Several countries, such as India (type-1), the UK (type-2), the US (type-2), Indonesia (type-2) and Israel (type-3) have reported circulating vaccine-derived polioviruses during the same year (2022), meaning that these mutated strains of polioviruses emerged in a similar time-period following multiple waves of Covid-19 worldwide. It seems that the emergence of vaccine-derived polioviruses could happen anywhere and anytime in the days to come. This sparks a grave concern because vaccine-derived poliovirus can also behave like wild-type viruses, cause outbreaks and lead to paralytic presentations in unvaccinated individuals. For instance, Indonesia reported acute flaccid paralysis cases in two patients (a six-year-old female and a one-year-old male) after they were infected with circulating vaccine-derived poliovirus type-2.

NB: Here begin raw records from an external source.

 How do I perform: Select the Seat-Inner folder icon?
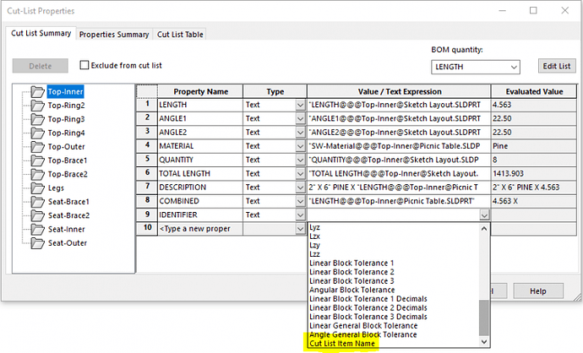[x=37, y=230]
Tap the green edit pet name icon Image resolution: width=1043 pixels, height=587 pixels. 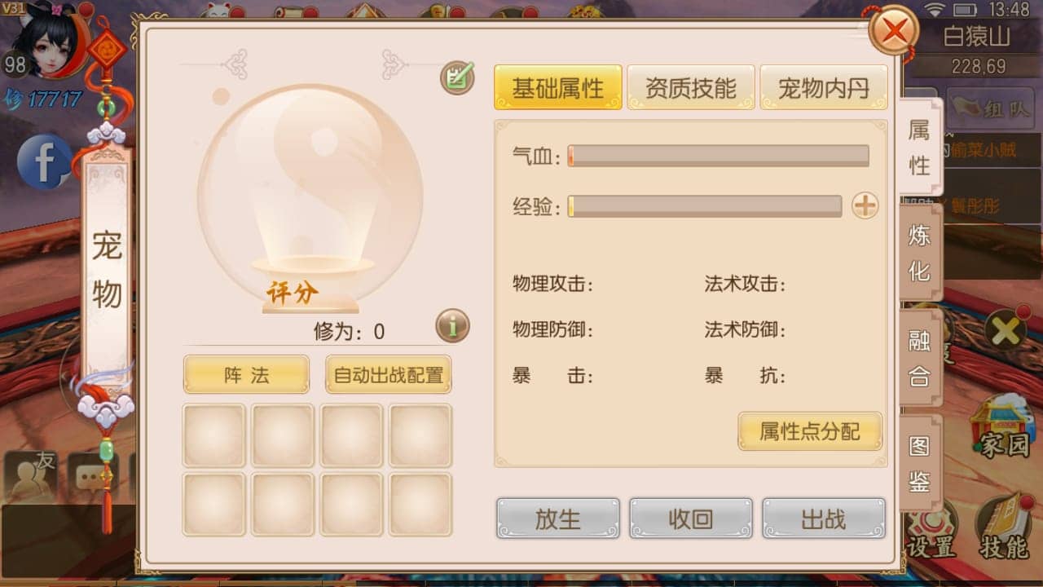point(457,77)
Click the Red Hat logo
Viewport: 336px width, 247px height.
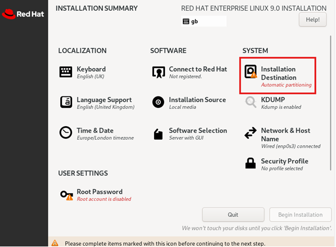click(23, 14)
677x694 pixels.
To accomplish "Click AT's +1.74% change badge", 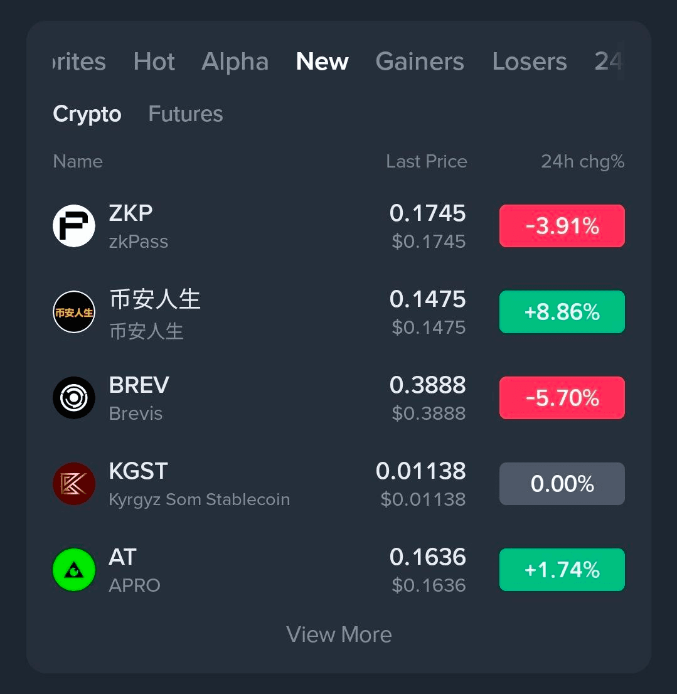I will (562, 570).
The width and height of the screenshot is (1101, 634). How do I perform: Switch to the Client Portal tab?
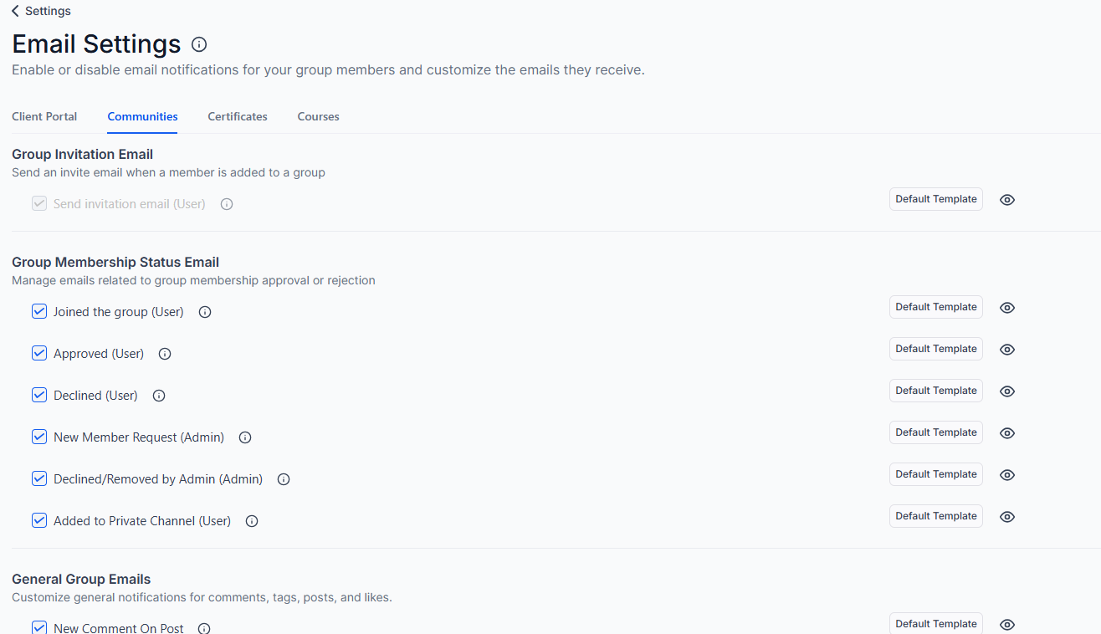pos(44,116)
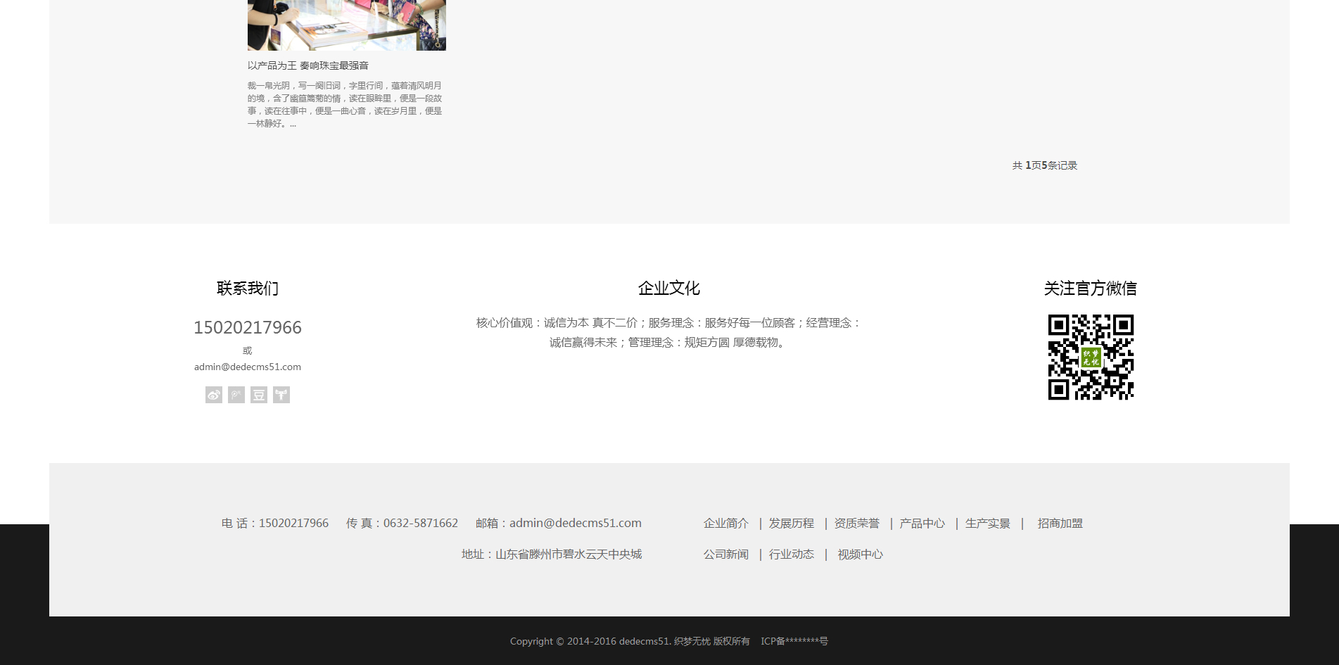Screen dimensions: 1339x665
Task: Open the Douban social icon
Action: point(259,395)
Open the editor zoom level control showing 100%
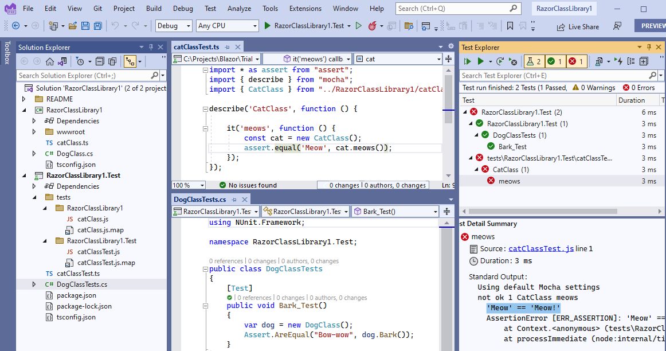The width and height of the screenshot is (666, 351). pyautogui.click(x=188, y=185)
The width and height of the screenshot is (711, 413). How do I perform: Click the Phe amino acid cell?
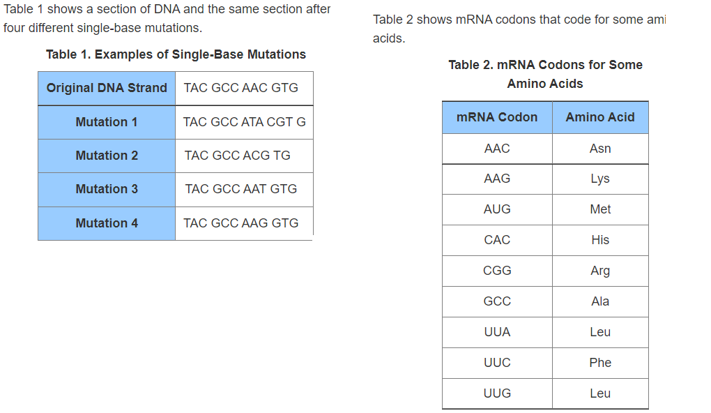tap(600, 363)
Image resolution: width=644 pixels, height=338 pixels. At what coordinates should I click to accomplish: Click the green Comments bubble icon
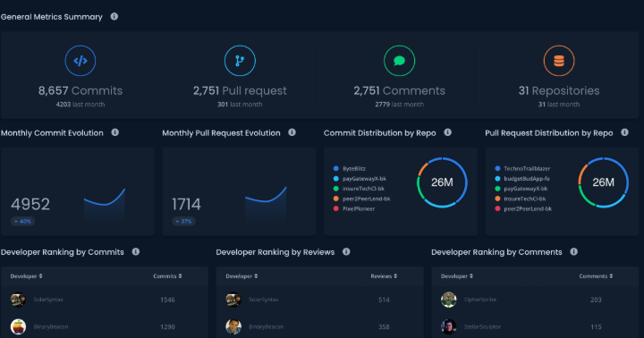tap(399, 61)
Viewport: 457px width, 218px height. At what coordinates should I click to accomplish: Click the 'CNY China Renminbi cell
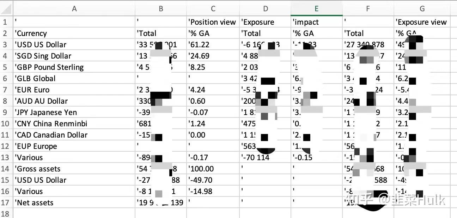coord(74,123)
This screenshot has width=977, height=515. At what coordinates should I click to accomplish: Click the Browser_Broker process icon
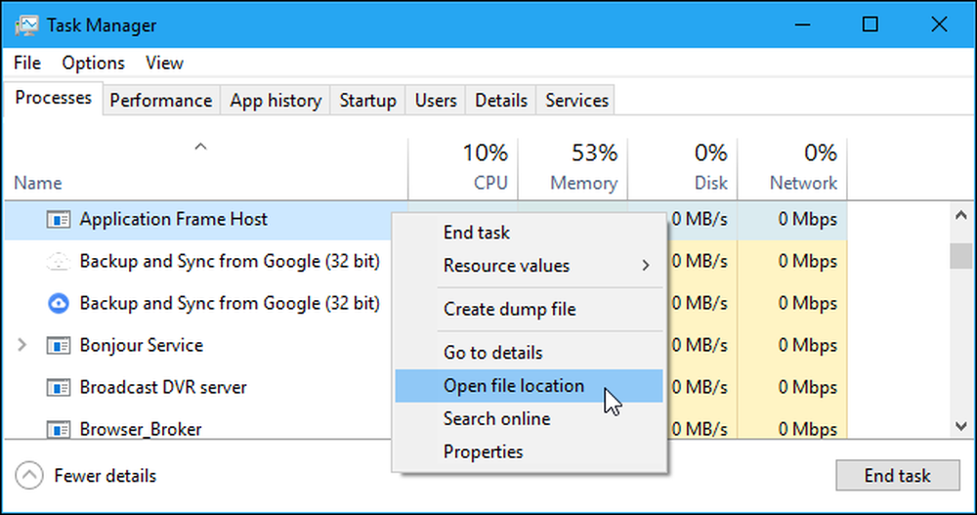[58, 430]
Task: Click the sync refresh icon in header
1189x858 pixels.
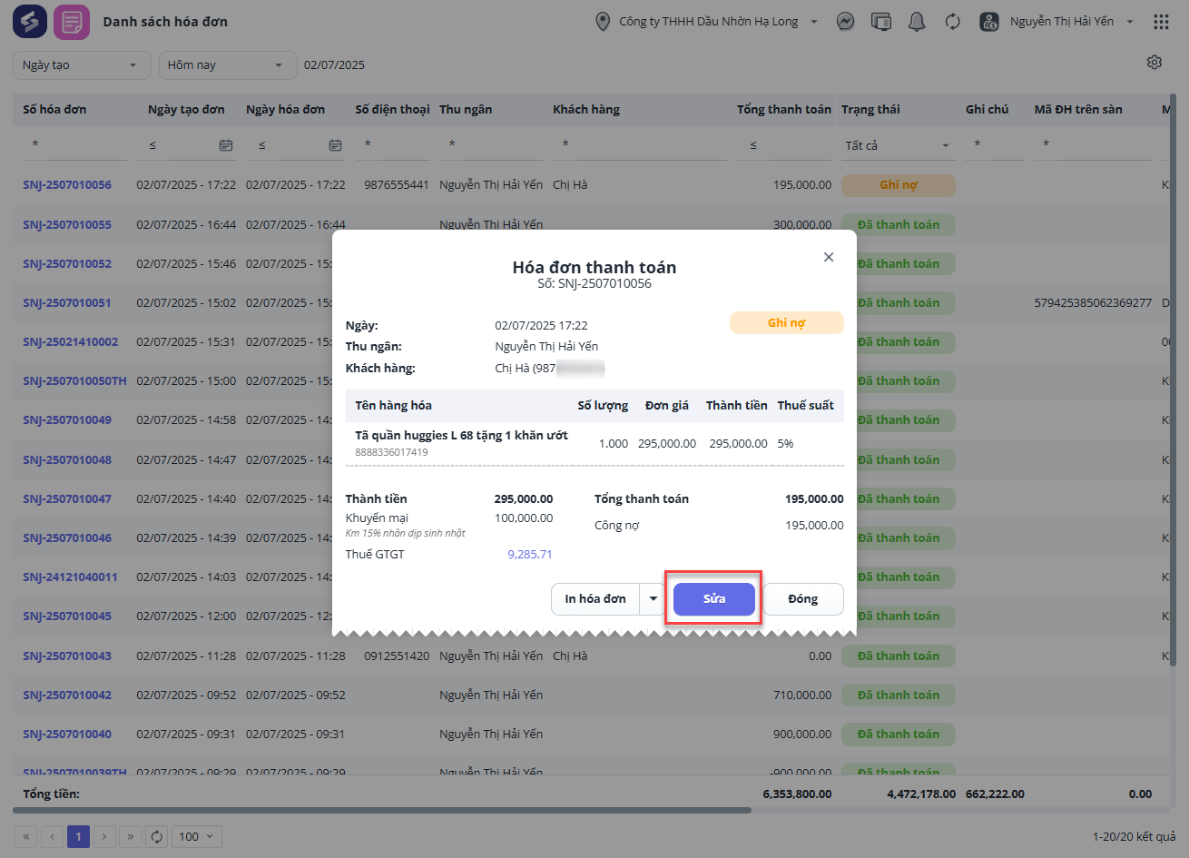Action: click(x=952, y=22)
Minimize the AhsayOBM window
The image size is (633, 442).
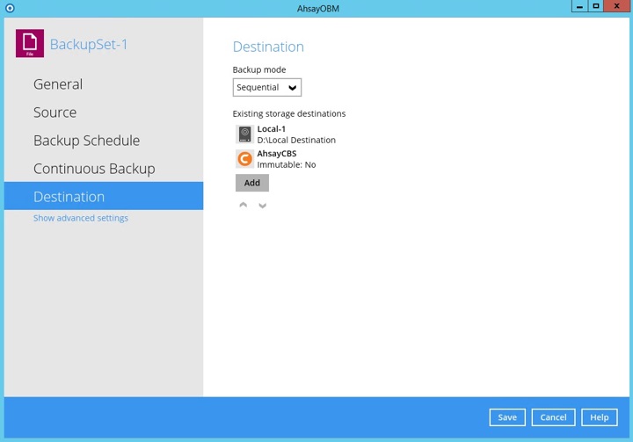point(578,7)
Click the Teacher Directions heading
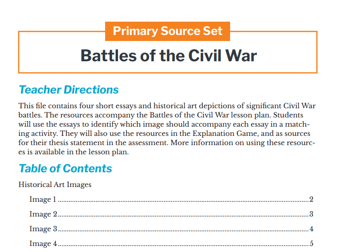 69,89
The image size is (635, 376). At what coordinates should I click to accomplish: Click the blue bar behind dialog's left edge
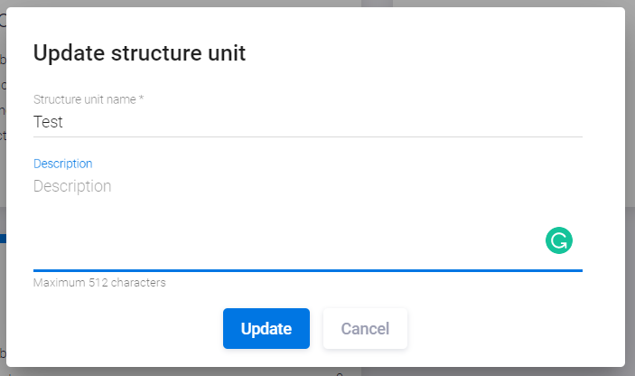pos(3,239)

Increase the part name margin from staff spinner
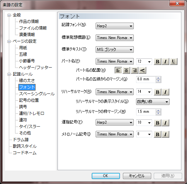coord(158,78)
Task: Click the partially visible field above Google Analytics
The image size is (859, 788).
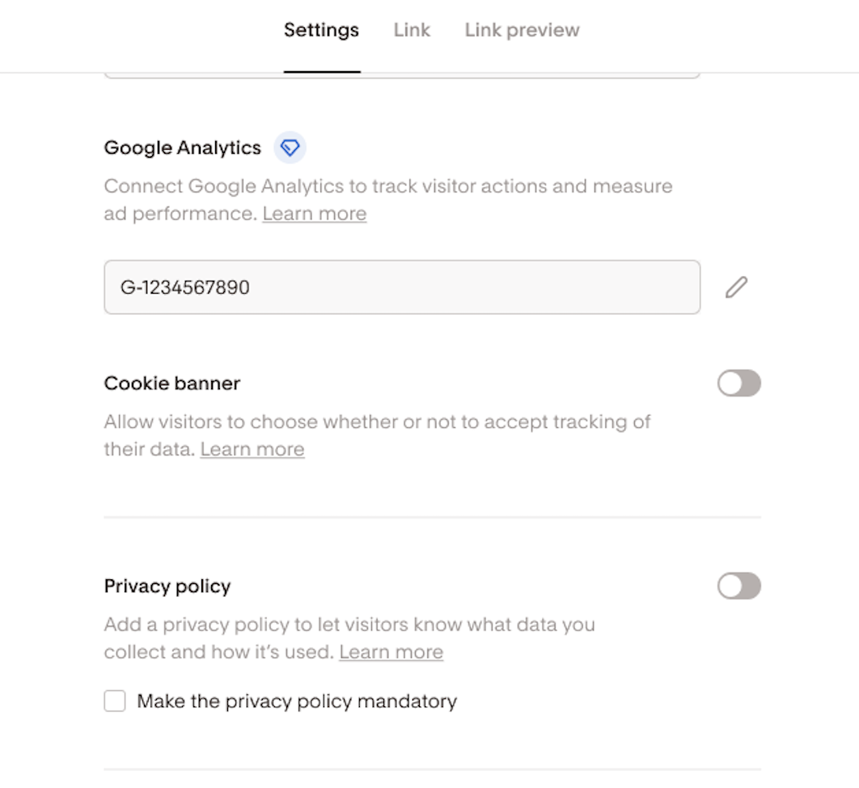Action: (402, 75)
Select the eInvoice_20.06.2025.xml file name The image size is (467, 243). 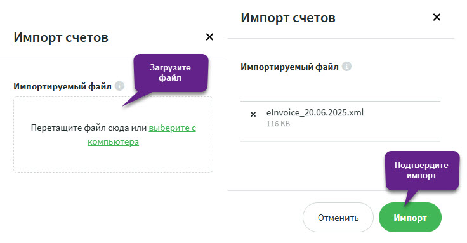315,112
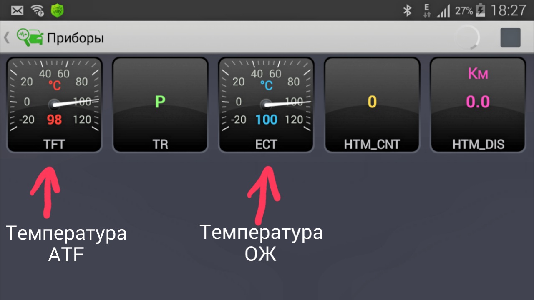Open the green shield notification icon
The width and height of the screenshot is (534, 300).
point(57,10)
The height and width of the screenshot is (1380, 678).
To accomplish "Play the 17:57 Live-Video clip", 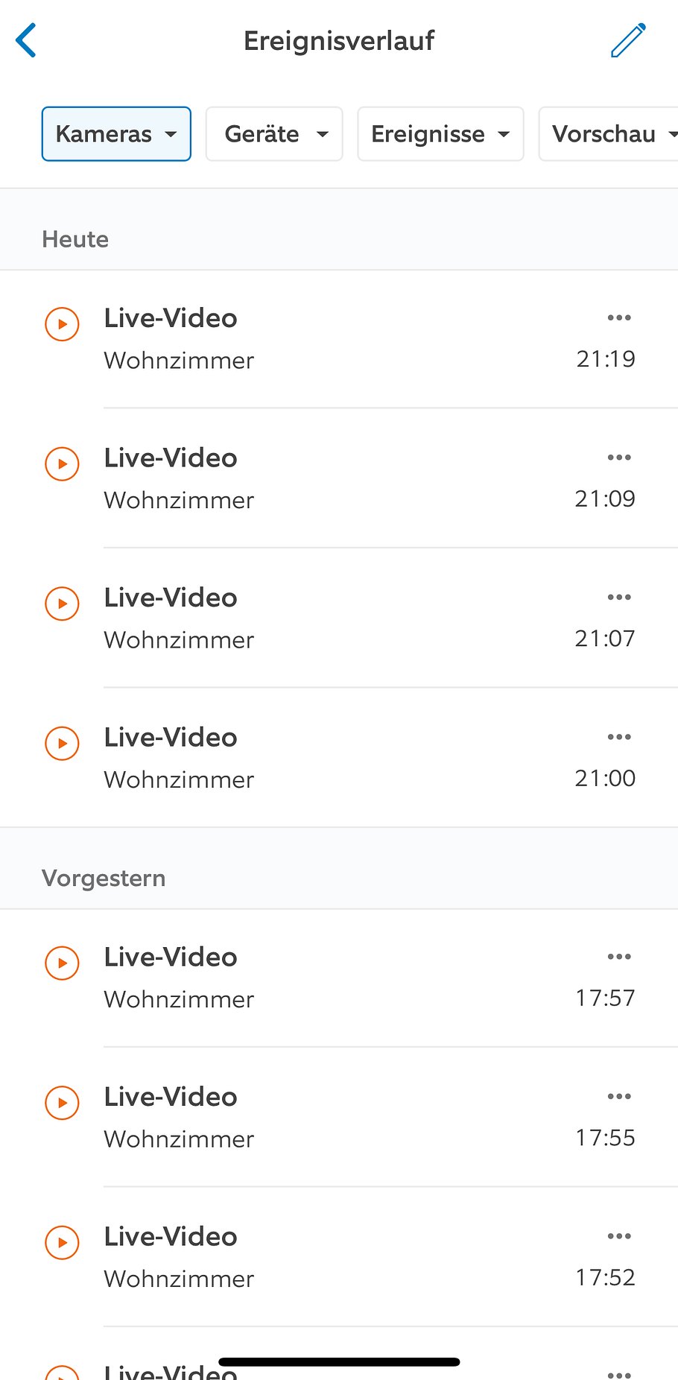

Many researchers believe that low vaccination coverage and the weakened virus from OPV spreading among under-immunised populations foster conditions conducive to the emergence of vaccine-derived polioviruses in the community. At present, the origin of vaccine-derived poliovirus detected in the sewage of Kathmandu is not clear. Vaccine-derived poliovirus type-3 detected (as per media report) in Kathmandu due to the circulating of the weakened virus from OPV among the under-immunised population could be a plausible explanation, as Nepal is currently using a bivalent polio vaccine (bOPV) in its immunisation programme that contained poliovirus type-1 and type-3.
As of now, the emergence of vaccine-derived poliovirus may not pose a significant health risk for the community. Nonetheless, the persistent detection of these mutated viruses within the community or in outbreak situations can pose significant public health challenges in Nepal and around the world. Thus, maintaining surveillance and adherence to vaccination in children is important to sustain Nepal’s polio eradication status.